[[ PASSAGE, beginning ]]

Saturday, February 4, 2012

Clarifications on contraception

The contraceptive arguments in the comments have been sort of muddied by terminology, and I think it's worth clearing some of it up in a new post.

Whose religious freedom is most validly conceived as being at risk?
The employer's.  If this impinged on the conscience of the employees, then Catholics would be obliged not to work for secular employers providing the objectionable coverage.  I have never heard anyone make that claim for the entirely natural reason that it is a crazy claim.  Furthermore, the mandate is upon employers, not employees.  It seems clear that that is the natural scope of the argument.

What sort of harm might be done to the employer?
Let's enumerate the ways in which the employer certainly will not be harmed (any of these harms would clearly be a severe violation of religious freedom):

  1. They will not be obligated to purchase contraceptives. (They are obligated to provide employees with compensation usable for the purchase of contraceptives, which is not the same thing.)

[[ PASSAGE, end ]]
[[ SOURCE INFORMATION, beginning ]]

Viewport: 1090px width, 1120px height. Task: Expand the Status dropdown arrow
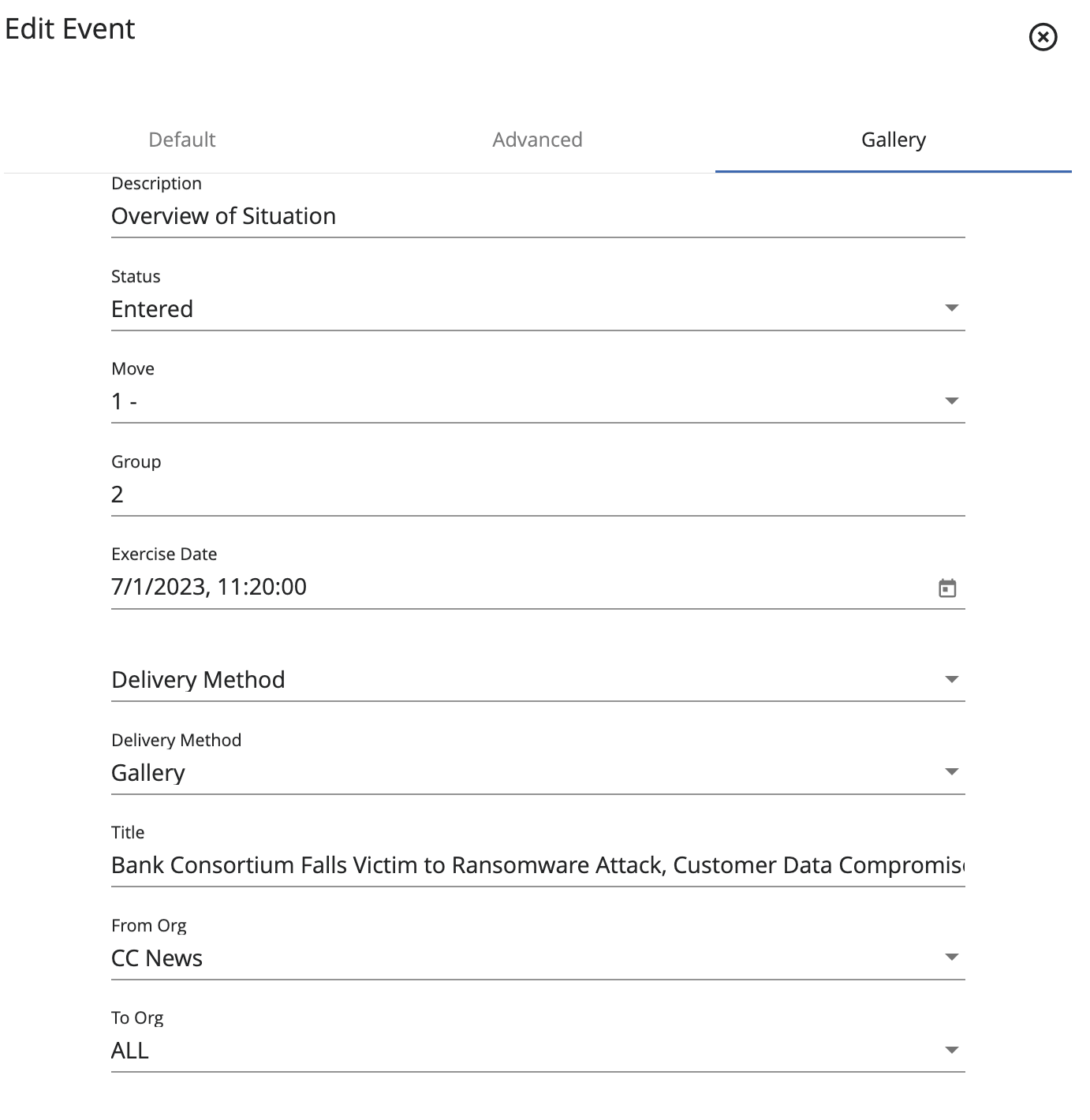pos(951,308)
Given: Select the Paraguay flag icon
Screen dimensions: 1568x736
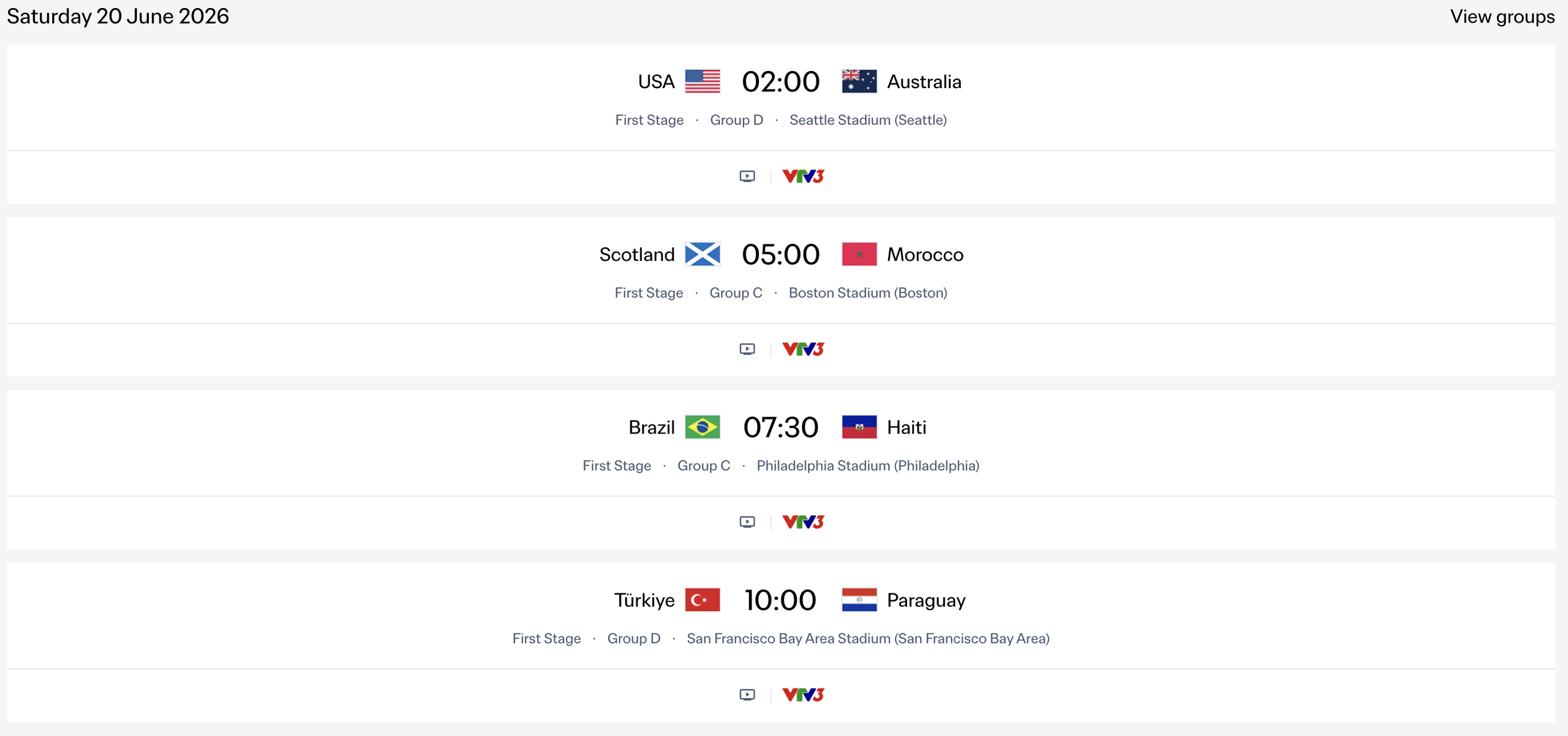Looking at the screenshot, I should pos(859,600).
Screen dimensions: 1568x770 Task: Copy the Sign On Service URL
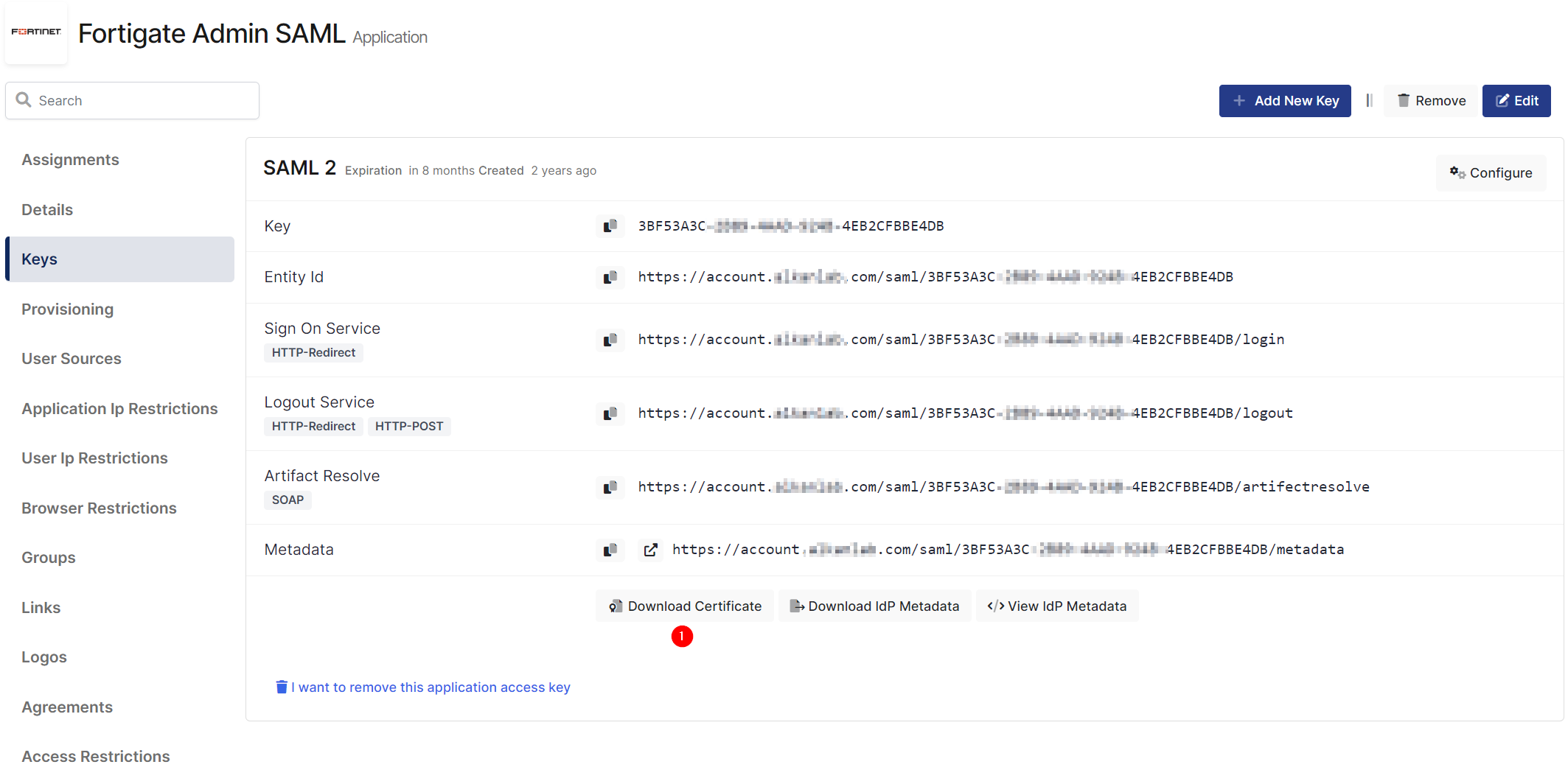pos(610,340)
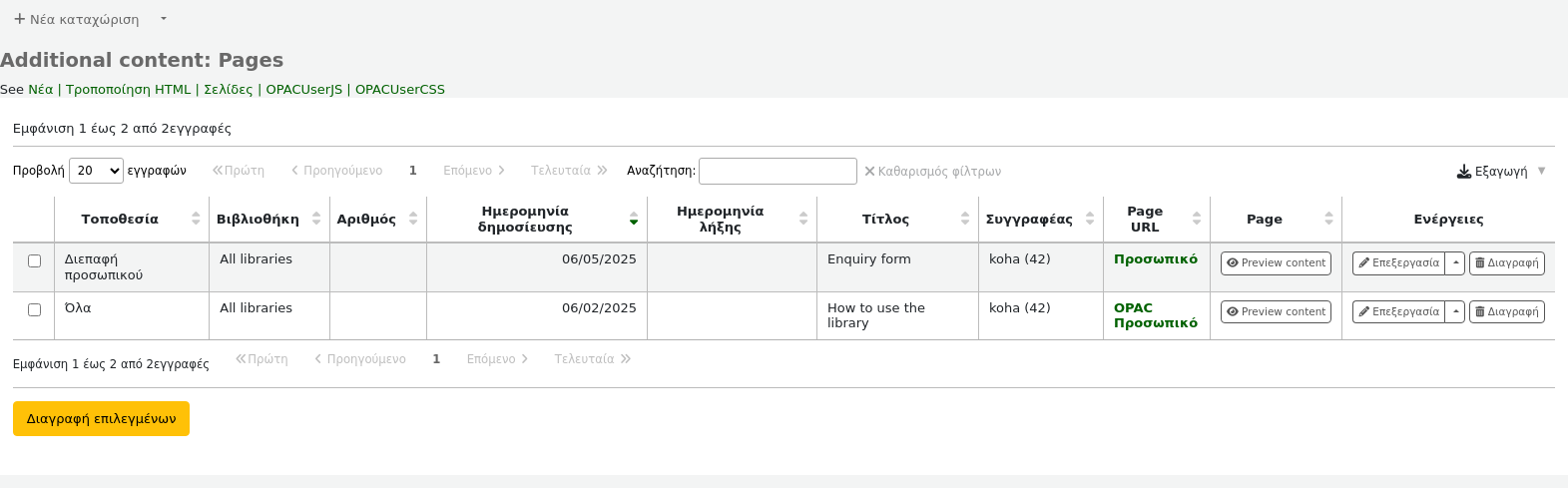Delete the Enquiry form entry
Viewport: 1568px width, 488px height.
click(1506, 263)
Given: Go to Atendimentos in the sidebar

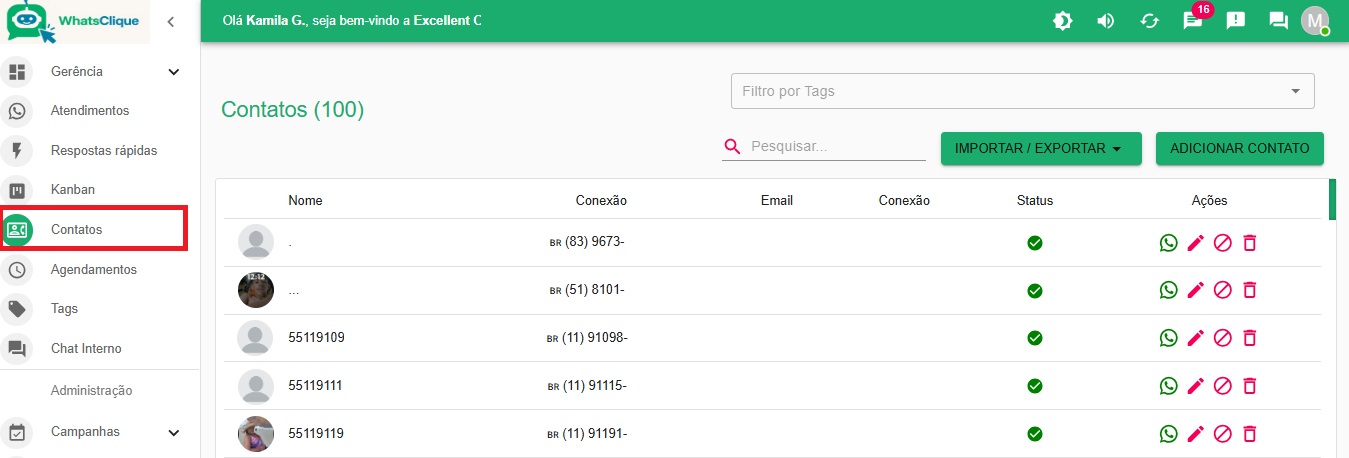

[[ SOURCE INFORMATION, end ]]

--- EXERCISE GOAL ---
In the contraception post above, quote each sentence of the reply to the question "Whose religious freedom is most validly conceived as being at risk?", one per line.

--- RESPONSE TO THIS TASK ---
The employer's.
If this impinged on the conscience of the employees, then Catholics would be obliged not to work for secular employers providing the objectionable coverage.
I have never heard anyone make that claim for the entirely natural reason that it is a crazy claim.
Furthermore, the mandate is upon employers, not employees.
It seems clear that that is the natural scope of the argument.